- _TEXT PASSAGE_:
┌────────

# Hiromoto AS Re-Handle Group Buy is ON!



## Dave Martell

OK rather than sit around debating this I decided to just go for it. 

See *Hiromoto Tenmi-Jyuraku Aogami Super Steel (AS) Re-Handle Group Buy* for details.

A few changes in pricing & options have been made this time around. The pricing is better than what was offered the last time. I added in blade thinning as an option yet some other options have been removed. 

*Included in the price*:
Knife
Rounding of spine/choil
Re-handling with stabilized wood (your choice)
Sharpening Service (our specialty) 

_*Group buy will end when minimum orders needed are received._

If you have any question please feel free to ask.

└────────

- _GIVEN PROBLEM 1_: Update the passage of the group buy announcement that opens with the words containing "A few changes" and closes with "have been removed.", replacing "blade thinning" with "edge polishing".
- _GIVEN PROBLEM 2_: According to the group buy announcement, when will the group buy end?

- _DATASET EXTRACT_:
┌────────

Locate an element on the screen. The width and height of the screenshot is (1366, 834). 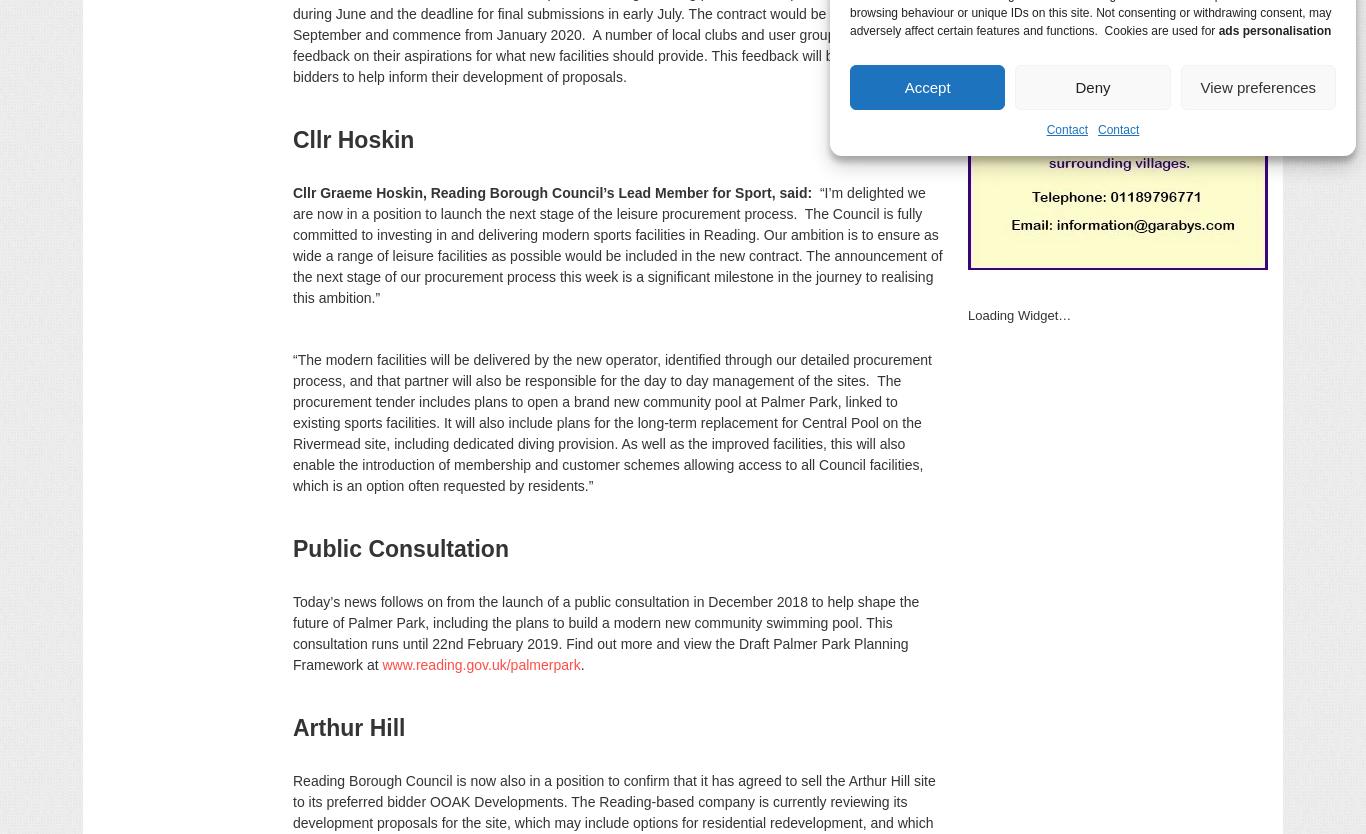
'www.reading.gov.uk/palmerpark' is located at coordinates (380, 664).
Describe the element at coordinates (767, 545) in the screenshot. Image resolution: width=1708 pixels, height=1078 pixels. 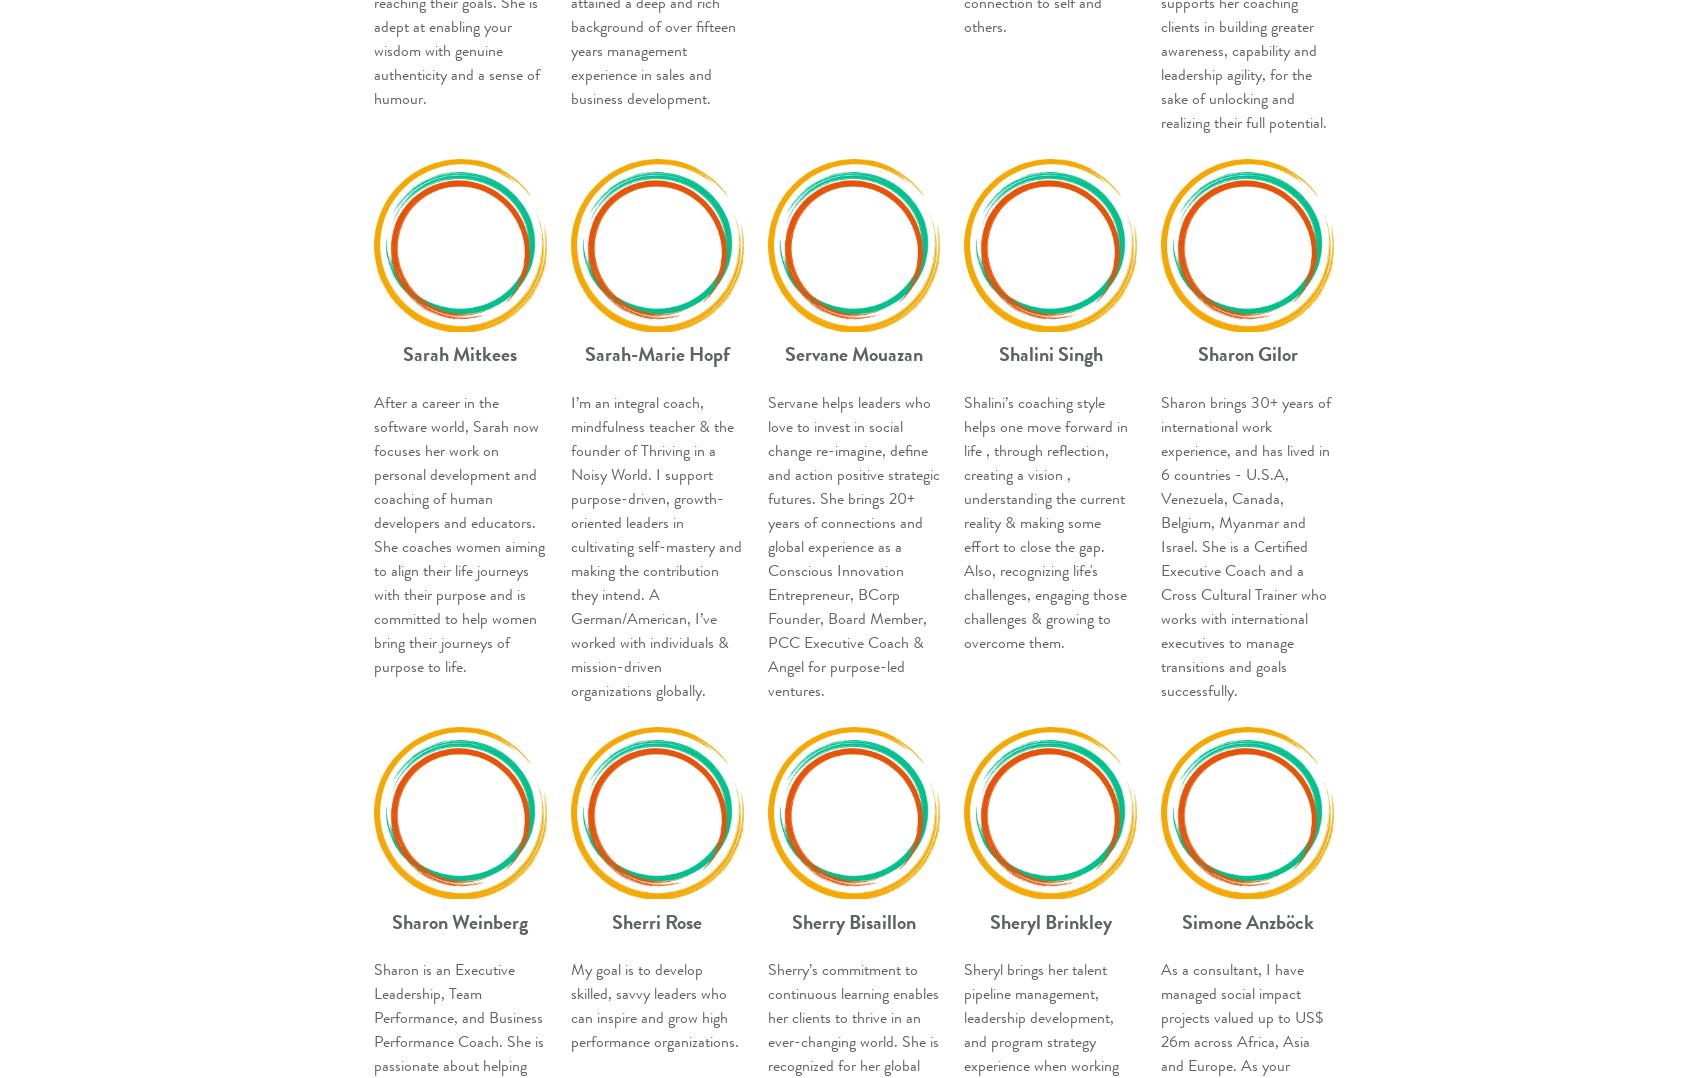
I see `'Servane helps leaders who love to invest in social change re-imagine, define and action positive strategic futures. She brings 20+ years of connections and global experience as a Conscious Innovation Entrepreneur, BCorp Founder, Board Member, PCC Executive Coach & Angel for purpose-led ventures.'` at that location.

└────────

- _EXERCISE RESPONSE 1_:
A few changes in pricing & options have been made this time around. The pricing is better than what was offered the last time. I added in edge polishing as an option yet some other options have been removed.

- _EXERCISE RESPONSE 2_: It will end when the minimum number of orders needed has been received.